▶ PAGE TEXT
= Beginning of Section =

And what did the study reveal?
A total of 49 species were detected in the most recent survey as opposed to 44 species four decades earlier. Of the 49 species noted in 2013-15, seven were new species not found in 1974, leaving two species that were undetected in the repeated survey. Thus, from a biodiversity standpoint, species richness was higher in the most recent survey. Figure 1 below illustrates this fact, showing that the number of species in six of the seven transect locations was greater in 2013-15 than in 1974.
With regard to the range locations of the bird species, Kirchman and Van Keuren report that abundance-weighted mean altitudes were higher in the most recent survey, with 26 species shifting upslope, 11 downslope and 5 remaining the same (see Figure 2). However, with respect to the sizes of their ranges, they note that 12 now maintain a wider altitudinal range, 9 a narrower range and 21 have a similar altitudinal range breadth as documented in 1974.
In commenting on their work, Kirchman and Van Keuren state that their results “indicate that predictions based on climate niche models (Lambert et al., 2005; Rodenhouse et al., 2008; Ralston and Kirchman, 2013) of birds being pushed off the tops of mountains at the southern periphery of the boreal forest are not yet being realized.” Furthermore, they “caution that some of the changes to the Adirondack avifauna that we have documented may not be responses to climate warming,” pointing out that “the weighted mean altitude shift we observed (+82.8 m) is far less than the adiabatic lapse rate would predict based on the warming in the Adirondacks between 1974 and 2014 (+324 m for the 1.88 °C increase in maximum daily temperature, +424 m for the 2.46 °C increase in daily minimum temperature).” This may be due to the fact that climate niche model predictions “ignore the many complexities of niche tracking, assume a simple linear response to temperature increase, and do not account for the many ways one could calculate temperature change from 40 years of weather station data or calculate the combined altitudinal range shifts of many species.” In any event, one thing is for certain, the 40-year warming of the Adirondack region has led to increased bird species richness and a general expansion and upslope shift in their ranges, which findings are a far cry from the concerns of climate alarmists who predict the birds’ extinction by being pushed off the tops of their altitudinal ranges due to rising temperatures!

= End of Section =

▶ RECORD SET
= Beginning of Section =

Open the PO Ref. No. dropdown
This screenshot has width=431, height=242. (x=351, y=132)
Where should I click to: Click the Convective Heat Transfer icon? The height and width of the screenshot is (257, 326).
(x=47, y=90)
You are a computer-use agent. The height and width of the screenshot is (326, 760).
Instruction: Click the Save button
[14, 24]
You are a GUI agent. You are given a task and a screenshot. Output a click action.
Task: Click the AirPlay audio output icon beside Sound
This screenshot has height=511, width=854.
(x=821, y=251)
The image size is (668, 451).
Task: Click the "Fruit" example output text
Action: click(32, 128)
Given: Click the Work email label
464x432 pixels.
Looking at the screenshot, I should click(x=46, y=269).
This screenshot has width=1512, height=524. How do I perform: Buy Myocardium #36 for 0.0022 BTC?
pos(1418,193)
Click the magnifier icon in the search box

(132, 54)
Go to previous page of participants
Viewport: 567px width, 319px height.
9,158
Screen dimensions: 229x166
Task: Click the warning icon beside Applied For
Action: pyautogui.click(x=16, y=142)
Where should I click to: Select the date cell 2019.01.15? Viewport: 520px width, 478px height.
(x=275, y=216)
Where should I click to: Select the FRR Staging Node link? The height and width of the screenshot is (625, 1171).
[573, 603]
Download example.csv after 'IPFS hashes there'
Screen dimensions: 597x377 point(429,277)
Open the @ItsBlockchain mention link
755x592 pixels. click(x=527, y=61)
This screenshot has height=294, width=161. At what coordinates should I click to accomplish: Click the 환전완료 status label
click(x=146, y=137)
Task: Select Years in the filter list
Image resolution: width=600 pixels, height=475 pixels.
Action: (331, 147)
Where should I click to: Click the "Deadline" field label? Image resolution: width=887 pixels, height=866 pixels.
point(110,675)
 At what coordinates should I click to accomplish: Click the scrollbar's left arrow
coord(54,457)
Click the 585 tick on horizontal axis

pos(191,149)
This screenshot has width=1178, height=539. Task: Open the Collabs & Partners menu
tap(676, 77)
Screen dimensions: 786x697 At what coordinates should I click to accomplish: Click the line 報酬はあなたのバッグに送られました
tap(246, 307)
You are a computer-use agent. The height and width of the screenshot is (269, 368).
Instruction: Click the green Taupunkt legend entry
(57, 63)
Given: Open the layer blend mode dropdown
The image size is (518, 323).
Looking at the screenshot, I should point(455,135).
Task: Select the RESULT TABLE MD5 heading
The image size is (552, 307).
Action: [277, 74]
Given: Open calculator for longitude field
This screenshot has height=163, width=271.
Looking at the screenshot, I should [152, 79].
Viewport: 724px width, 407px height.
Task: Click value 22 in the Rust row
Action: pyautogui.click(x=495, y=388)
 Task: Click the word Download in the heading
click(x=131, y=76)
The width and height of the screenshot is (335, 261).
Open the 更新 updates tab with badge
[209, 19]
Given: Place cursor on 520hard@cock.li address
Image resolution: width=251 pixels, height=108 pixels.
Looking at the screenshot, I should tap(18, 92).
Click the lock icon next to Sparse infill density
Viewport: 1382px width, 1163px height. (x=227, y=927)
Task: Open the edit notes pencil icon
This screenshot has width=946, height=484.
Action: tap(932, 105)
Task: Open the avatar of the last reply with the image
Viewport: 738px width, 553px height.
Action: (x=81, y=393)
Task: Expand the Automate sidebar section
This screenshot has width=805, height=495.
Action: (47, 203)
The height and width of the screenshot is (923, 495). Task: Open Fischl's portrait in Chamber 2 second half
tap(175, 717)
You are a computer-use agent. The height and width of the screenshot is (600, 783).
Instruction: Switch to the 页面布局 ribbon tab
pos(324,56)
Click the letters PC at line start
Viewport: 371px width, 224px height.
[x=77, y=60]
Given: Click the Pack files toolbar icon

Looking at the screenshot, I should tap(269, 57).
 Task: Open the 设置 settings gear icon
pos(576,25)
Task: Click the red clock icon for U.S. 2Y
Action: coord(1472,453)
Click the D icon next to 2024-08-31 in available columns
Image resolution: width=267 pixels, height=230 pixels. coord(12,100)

= End of Section =

▶ AIM OF THE EXERCISE
Rewrite the passage on Adirondack bird species between "And what did" and "than in 1974.", inclusive, with "census" in place of "survey". These entries have no connection to the passage on Adirondack bird species.

▶ RESPONSE TO THE EXERCISE
And what did the study reveal?
A total of 49 species were detected in the most recent census as opposed to 44 species four decades earlier. Of the 49 species noted in 2013-15, seven were new species not found in 1974, leaving two species that were undetected in the repeated census. Thus, from a biodiversity standpoint, species richness was higher in the most recent census. Figure 1 below illustrates this fact, showing that the number of species in six of the seven transect locations was greater in 2013-15 than in 1974.